Tradeify expects traders to approach markets with genuine skill and strategy. This means deliberate trading decisions, consistent risk management, and treating the evaluation and funded stages as a real business — not an attempt to game the system.
Can I use automated trading bots on Tradeify?
Yes, automated trading is allowed as long as your bot executes a legitimate strategy. Bots designed to exploit sim-specific fills, latency gaps, or evaluation mechanics are prohibited. The strategy needs to be viable in live market conditions.
What happens if I accidentally violate a trader guideline?
Most first-time violations that appear accidental result in a warning rather than immediate termination. Tradeify's review process considers intent and pattern. Respond promptly and professionally if contacted, and adjust your approach based on their feedback.

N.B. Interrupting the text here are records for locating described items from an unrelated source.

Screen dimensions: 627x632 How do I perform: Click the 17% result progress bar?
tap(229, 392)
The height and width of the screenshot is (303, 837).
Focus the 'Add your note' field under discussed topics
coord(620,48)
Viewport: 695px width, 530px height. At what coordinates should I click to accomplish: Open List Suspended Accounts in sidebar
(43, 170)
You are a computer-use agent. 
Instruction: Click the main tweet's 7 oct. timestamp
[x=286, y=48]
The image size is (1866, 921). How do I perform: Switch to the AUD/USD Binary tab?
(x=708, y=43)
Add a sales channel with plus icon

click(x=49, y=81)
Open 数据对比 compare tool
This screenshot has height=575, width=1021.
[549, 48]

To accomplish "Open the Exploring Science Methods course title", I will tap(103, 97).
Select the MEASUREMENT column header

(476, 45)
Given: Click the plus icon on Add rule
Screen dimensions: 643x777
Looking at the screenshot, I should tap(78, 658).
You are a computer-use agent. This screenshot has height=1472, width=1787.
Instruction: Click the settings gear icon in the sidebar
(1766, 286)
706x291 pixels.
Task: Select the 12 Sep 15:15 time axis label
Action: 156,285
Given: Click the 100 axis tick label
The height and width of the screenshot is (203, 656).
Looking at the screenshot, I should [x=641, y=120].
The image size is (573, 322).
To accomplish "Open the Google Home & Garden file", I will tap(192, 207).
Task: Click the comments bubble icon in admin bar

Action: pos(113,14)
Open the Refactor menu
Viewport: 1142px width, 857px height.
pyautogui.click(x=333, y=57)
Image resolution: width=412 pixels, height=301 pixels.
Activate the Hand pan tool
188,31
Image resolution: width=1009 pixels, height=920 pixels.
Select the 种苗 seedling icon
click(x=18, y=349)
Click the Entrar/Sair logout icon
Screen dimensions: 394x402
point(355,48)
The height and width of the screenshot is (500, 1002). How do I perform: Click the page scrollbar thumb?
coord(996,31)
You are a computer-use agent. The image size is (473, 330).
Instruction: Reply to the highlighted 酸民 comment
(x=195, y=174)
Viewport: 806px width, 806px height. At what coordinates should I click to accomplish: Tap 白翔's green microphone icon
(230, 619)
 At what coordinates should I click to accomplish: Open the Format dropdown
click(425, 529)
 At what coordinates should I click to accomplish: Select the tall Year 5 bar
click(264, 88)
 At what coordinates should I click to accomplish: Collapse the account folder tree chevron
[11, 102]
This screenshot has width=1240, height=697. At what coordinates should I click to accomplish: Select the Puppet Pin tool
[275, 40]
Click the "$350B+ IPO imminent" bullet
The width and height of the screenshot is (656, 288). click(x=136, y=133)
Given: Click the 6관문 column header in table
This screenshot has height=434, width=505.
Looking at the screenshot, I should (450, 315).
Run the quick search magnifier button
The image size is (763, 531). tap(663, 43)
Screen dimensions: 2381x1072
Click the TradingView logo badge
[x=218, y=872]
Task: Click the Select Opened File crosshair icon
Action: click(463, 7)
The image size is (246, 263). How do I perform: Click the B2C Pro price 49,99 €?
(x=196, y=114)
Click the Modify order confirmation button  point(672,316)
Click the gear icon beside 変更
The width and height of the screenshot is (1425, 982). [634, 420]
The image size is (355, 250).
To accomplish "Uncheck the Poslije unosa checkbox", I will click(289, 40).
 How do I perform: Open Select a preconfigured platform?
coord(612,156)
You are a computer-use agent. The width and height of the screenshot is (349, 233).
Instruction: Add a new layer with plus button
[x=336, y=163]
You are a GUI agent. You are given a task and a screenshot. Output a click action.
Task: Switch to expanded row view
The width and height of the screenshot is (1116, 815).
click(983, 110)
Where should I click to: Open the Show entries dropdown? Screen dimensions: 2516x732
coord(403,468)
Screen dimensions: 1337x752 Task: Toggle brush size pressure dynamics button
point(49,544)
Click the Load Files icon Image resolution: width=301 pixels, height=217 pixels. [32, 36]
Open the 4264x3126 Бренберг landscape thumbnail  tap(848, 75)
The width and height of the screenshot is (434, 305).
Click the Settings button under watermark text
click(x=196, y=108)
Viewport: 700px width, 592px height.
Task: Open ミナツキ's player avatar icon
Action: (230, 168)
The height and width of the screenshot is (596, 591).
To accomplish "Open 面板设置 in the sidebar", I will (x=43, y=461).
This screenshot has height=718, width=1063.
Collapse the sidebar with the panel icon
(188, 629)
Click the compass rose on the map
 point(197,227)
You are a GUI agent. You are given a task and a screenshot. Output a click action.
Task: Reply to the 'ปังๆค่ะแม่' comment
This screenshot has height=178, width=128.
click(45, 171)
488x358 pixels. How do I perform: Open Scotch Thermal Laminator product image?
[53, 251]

Does the built-in journal replace external trading journals?
It can, but many traders use both. The built-in journal auto-syncs trade data from your connected platform. External journals might offer more advanced analytics or custom metrics. For compliance purposes, the built-in journal is what Tradeify's review team references.
How does Tradeify monitor for prohibited strategies?
Tradeify uses automated pattern detection systems that flag statistical outliers in trade duration, win rate, position coordination, and timing. Flagged accounts get human review before any action is taken.
Can I trade the same strategy on multiple Tradeify accounts?
Yes, you can use the same strategy across multiple accounts. The restriction is on coordinated opposing positions (hedging across accounts). Running the same directional strategy on multiple accounts simultaneously is allowed.
What should I do before contacting Tradeify support about an account issue?
Gather your account email, specific account ID, screenshots of the issue, and exact dates and times. Submit a ticket through the help center at help.tradeify.co for formal issues, or use Discord for quick questions.
Does Tradeify publish specific rules about minimum trade duration?
Tradeify doesn't publish an exact minimum duration in seconds, but their guidelines clearly prohibit tick scalping and ultra-short-duration trading that exploits simulated execution. Trades should reflect genuine market analysis, not rapid-fire entries and exits.
Are there conduct differences between evaluation and funded accounts?
The core conduct expectations are the same across all stages. What changes is monitoring intensity — funded accounts receive more detailed review because they involve capital allocation decisions. The rules themselves don't change.
Can getting flagged for review affect my future accounts with Tradeify?
A flag that results in clearance doesn't negatively impact your standing. A flag that results in a warning goes on record and may lead to faster escalation if similar patterns appear again. Tradeify maintains a history of account reviews for each customer.